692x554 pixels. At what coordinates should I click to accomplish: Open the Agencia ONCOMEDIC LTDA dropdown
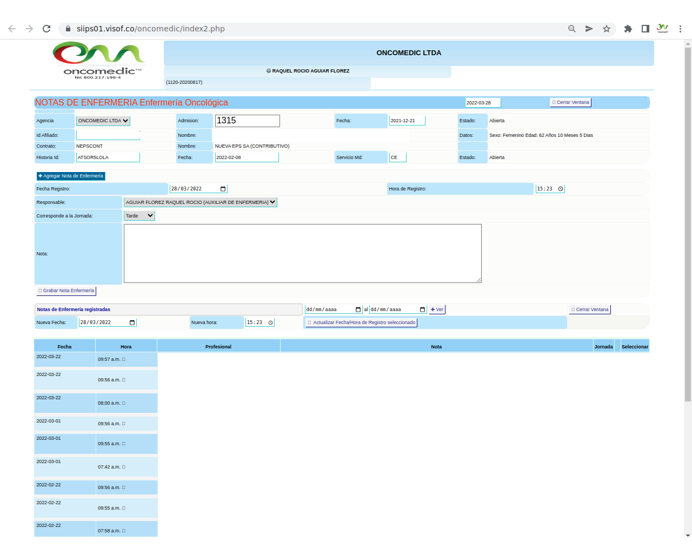tap(103, 121)
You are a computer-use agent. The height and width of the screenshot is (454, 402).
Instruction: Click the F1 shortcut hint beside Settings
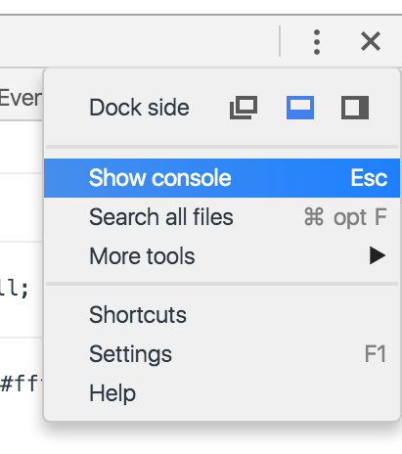tap(376, 354)
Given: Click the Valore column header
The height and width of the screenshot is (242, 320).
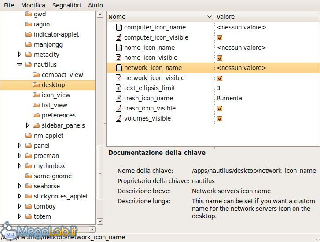Looking at the screenshot, I should [x=264, y=17].
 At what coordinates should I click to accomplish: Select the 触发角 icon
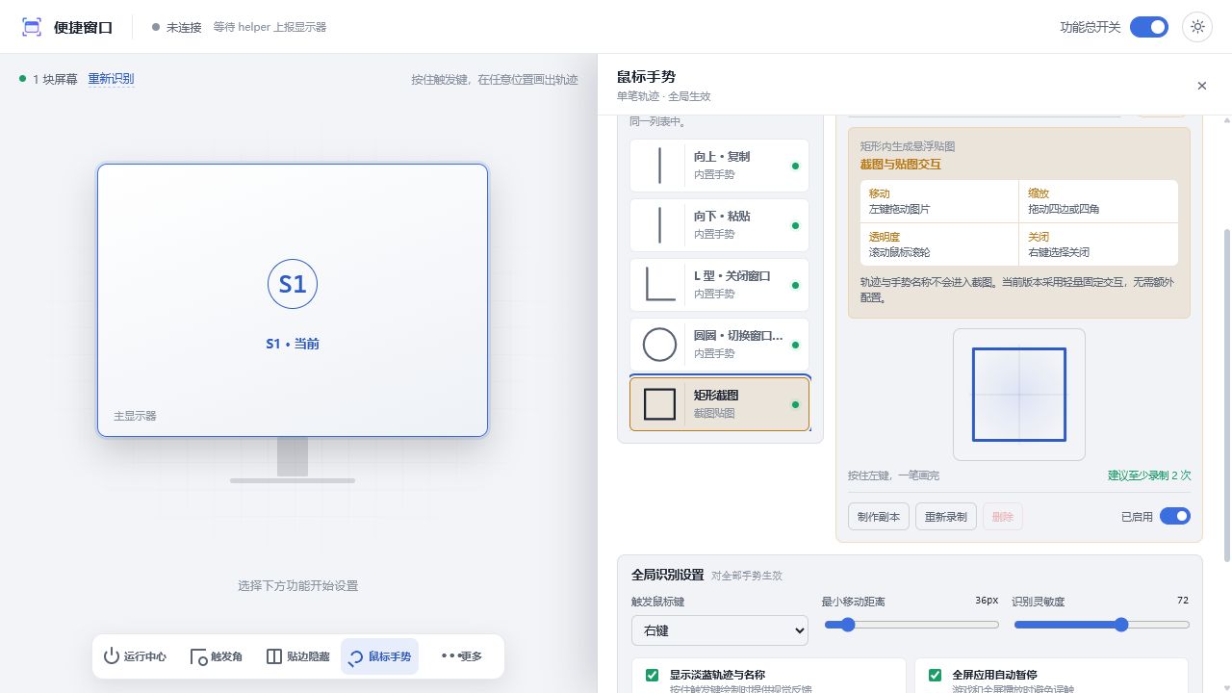198,656
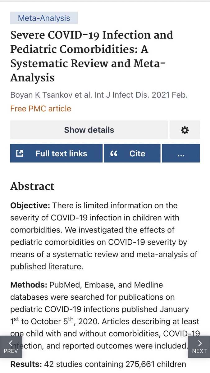Screen dimensions: 210x373
Task: Click the Methods paragraph text
Action: pyautogui.click(x=105, y=315)
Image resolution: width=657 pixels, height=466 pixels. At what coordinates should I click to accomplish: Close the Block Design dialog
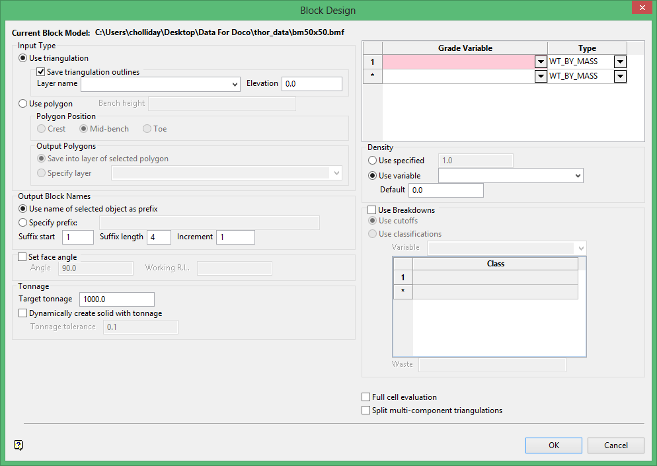(x=639, y=9)
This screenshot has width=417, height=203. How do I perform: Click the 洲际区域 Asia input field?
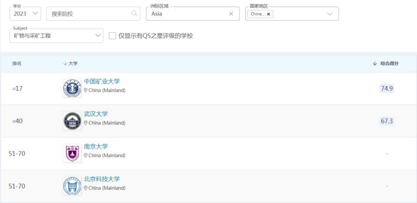[x=186, y=14]
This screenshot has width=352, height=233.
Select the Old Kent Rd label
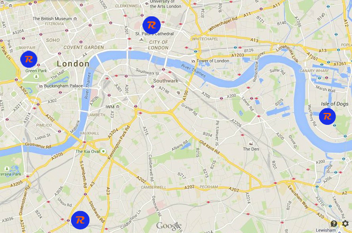pyautogui.click(x=209, y=147)
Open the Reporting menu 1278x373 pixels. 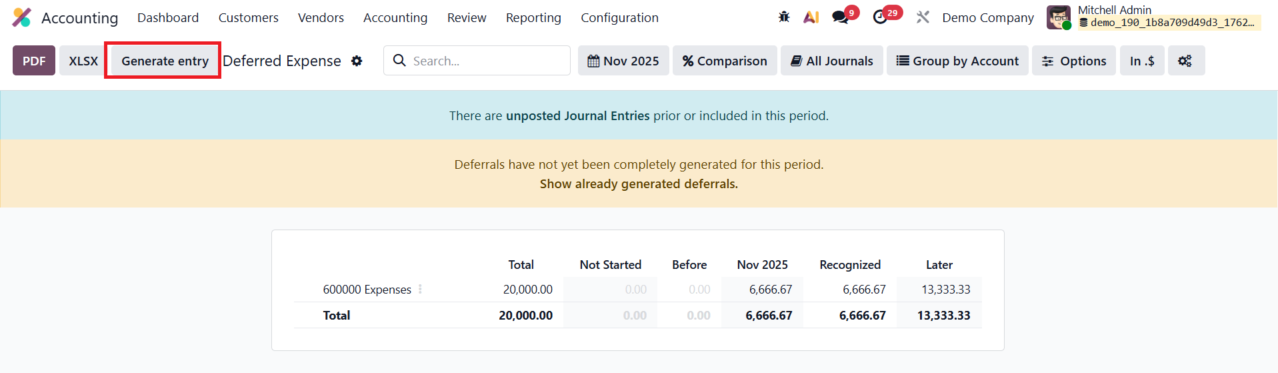(x=533, y=17)
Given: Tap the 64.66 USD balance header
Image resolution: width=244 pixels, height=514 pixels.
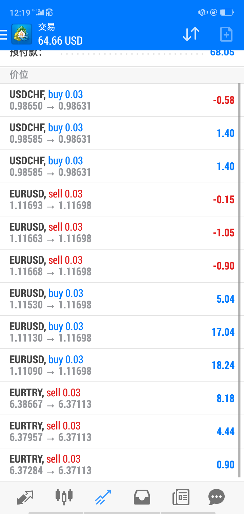Looking at the screenshot, I should pos(60,41).
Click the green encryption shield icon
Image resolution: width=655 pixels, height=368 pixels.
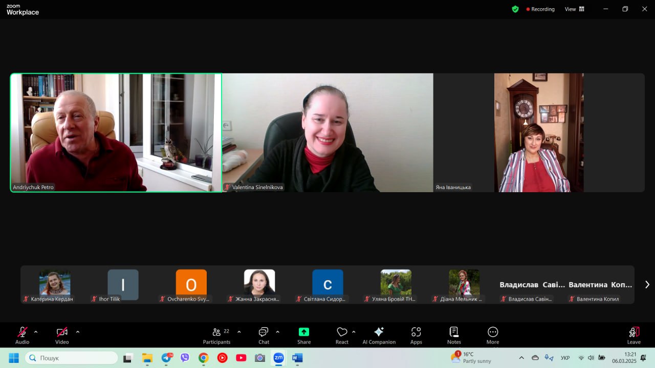(x=515, y=9)
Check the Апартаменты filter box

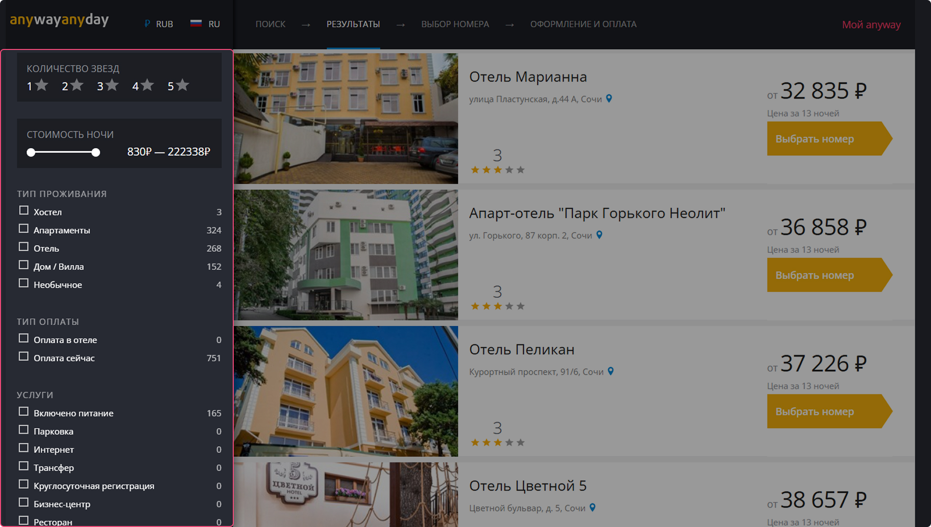tap(24, 229)
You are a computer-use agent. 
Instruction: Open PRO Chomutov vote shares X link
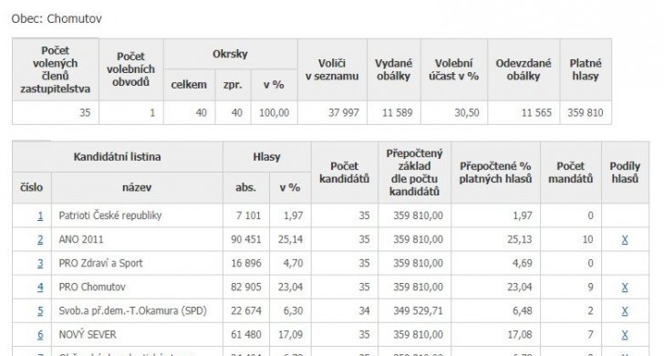(625, 287)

————————

## TASK REQUIREMENTS
Extract the run of lines from the line holding "Check the Апартаменты filter box" through the final line of the material above, exactly and inclusively. Leave the pictures behind.

## EXERCISE OUTPUT
Check the Апартаменты filter box

tap(24, 229)
You are a computer-use agent. 
Instruction: Open PRO Chomutov vote shares X link
(625, 287)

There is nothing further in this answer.